§ Aim: Copy out every line of the material below word for word, leaving nothing out and changing nothing.

— Start —

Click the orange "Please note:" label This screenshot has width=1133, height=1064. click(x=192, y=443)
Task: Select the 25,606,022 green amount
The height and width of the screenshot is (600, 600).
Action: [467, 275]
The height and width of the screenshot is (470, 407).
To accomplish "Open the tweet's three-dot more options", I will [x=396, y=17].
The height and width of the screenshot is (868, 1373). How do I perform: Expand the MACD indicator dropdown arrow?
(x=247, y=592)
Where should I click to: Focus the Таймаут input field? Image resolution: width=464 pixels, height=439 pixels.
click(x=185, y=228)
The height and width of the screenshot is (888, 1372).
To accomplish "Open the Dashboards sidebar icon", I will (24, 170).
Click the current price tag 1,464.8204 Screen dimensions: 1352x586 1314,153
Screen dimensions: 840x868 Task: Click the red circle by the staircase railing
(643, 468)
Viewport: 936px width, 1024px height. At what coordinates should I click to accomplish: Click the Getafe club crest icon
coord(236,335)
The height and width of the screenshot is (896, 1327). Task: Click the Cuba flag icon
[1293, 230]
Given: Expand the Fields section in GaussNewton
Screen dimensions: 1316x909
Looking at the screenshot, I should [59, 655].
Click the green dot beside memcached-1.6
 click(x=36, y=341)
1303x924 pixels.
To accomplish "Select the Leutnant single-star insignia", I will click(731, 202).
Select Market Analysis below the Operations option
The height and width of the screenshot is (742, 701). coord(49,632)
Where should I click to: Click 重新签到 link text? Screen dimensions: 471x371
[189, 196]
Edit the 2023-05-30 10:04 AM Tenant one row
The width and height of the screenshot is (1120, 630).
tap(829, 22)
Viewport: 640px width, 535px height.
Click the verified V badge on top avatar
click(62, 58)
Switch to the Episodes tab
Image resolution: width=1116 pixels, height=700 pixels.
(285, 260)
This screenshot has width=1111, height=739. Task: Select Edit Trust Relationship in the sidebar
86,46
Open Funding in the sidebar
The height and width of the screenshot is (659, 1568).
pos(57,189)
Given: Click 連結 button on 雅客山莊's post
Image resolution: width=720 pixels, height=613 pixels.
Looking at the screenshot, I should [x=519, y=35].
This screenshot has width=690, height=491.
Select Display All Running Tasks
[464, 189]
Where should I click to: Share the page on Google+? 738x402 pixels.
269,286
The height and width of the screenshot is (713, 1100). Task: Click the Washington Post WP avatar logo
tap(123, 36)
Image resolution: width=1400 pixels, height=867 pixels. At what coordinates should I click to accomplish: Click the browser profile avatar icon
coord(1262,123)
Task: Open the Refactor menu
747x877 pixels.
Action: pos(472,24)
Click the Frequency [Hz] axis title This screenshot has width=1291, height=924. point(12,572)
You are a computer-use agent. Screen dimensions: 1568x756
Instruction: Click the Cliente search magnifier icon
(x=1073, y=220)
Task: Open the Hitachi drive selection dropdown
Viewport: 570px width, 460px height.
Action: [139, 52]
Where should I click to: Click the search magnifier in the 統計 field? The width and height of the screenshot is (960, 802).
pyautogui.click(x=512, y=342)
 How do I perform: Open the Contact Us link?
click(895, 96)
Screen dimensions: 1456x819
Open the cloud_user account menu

— End —

§ The solution:
Click the orange "Please note:" label This screenshot has width=1133, height=1064. click(x=192, y=443)
Task: Select the 25,606,022 green amount
The height and width of the screenshot is (600, 600).
Action: [467, 275]
The height and width of the screenshot is (470, 407).
To accomplish "Open the tweet's three-dot more options", I will [x=396, y=17].
The height and width of the screenshot is (868, 1373). How do I perform: Expand the MACD indicator dropdown arrow?
(x=247, y=592)
Where should I click to: Focus the Таймаут input field? Image resolution: width=464 pixels, height=439 pixels.
click(x=185, y=228)
The height and width of the screenshot is (888, 1372).
To accomplish "Open the Dashboards sidebar icon", I will (24, 170).
Click the current price tag 1,464.8204 Screen dimensions: 1352x586 1314,153
Screen dimensions: 840x868 Task: Click the red circle by the staircase railing
(643, 468)
Viewport: 936px width, 1024px height. At what coordinates should I click to accomplish: Click the Getafe club crest icon
coord(236,335)
The height and width of the screenshot is (896, 1327). Task: Click the Cuba flag icon
[1293, 230]
Given: Expand the Fields section in GaussNewton
Screen dimensions: 1316x909
Looking at the screenshot, I should [59, 655].
Click the green dot beside memcached-1.6
 click(x=36, y=341)
1303x924 pixels.
To accomplish "Select the Leutnant single-star insignia", I will click(731, 202).
Select Market Analysis below the Operations option
The height and width of the screenshot is (742, 701). coord(49,632)
Where should I click to: Click 重新签到 link text? Screen dimensions: 471x371
[189, 196]
Edit the 2023-05-30 10:04 AM Tenant one row
The width and height of the screenshot is (1120, 630).
tap(829, 22)
Viewport: 640px width, 535px height.
Click the verified V badge on top avatar
click(62, 58)
Switch to the Episodes tab
Image resolution: width=1116 pixels, height=700 pixels.
(285, 260)
This screenshot has width=1111, height=739. Task: Select Edit Trust Relationship in the sidebar
86,46
Open Funding in the sidebar
The height and width of the screenshot is (659, 1568).
pos(57,189)
Given: Click 連結 button on 雅客山莊's post
Image resolution: width=720 pixels, height=613 pixels.
Looking at the screenshot, I should [x=519, y=35].
This screenshot has width=690, height=491.
Select Display All Running Tasks
[464, 189]
Where should I click to: Share the page on Google+? 738x402 pixels.
269,286
The height and width of the screenshot is (713, 1100). Task: Click the Washington Post WP avatar logo
tap(123, 36)
Image resolution: width=1400 pixels, height=867 pixels. At what coordinates should I click to accomplish: Click the browser profile avatar icon
coord(1262,123)
Task: Open the Refactor menu
747x877 pixels.
Action: pos(472,24)
Click the Frequency [Hz] axis title This screenshot has width=1291, height=924. point(12,572)
You are a computer-use agent. Screen dimensions: 1568x756
Instruction: Click the Cliente search magnifier icon
(x=1073, y=220)
Task: Open the Hitachi drive selection dropdown
Viewport: 570px width, 460px height.
Action: [139, 52]
Where should I click to: Click the search magnifier in the 統計 field? The width and height of the screenshot is (960, 802).
pyautogui.click(x=512, y=342)
 How do I perform: Open the Contact Us link?
click(895, 96)
Screen dimensions: 1456x819
Open the cloud_user account menu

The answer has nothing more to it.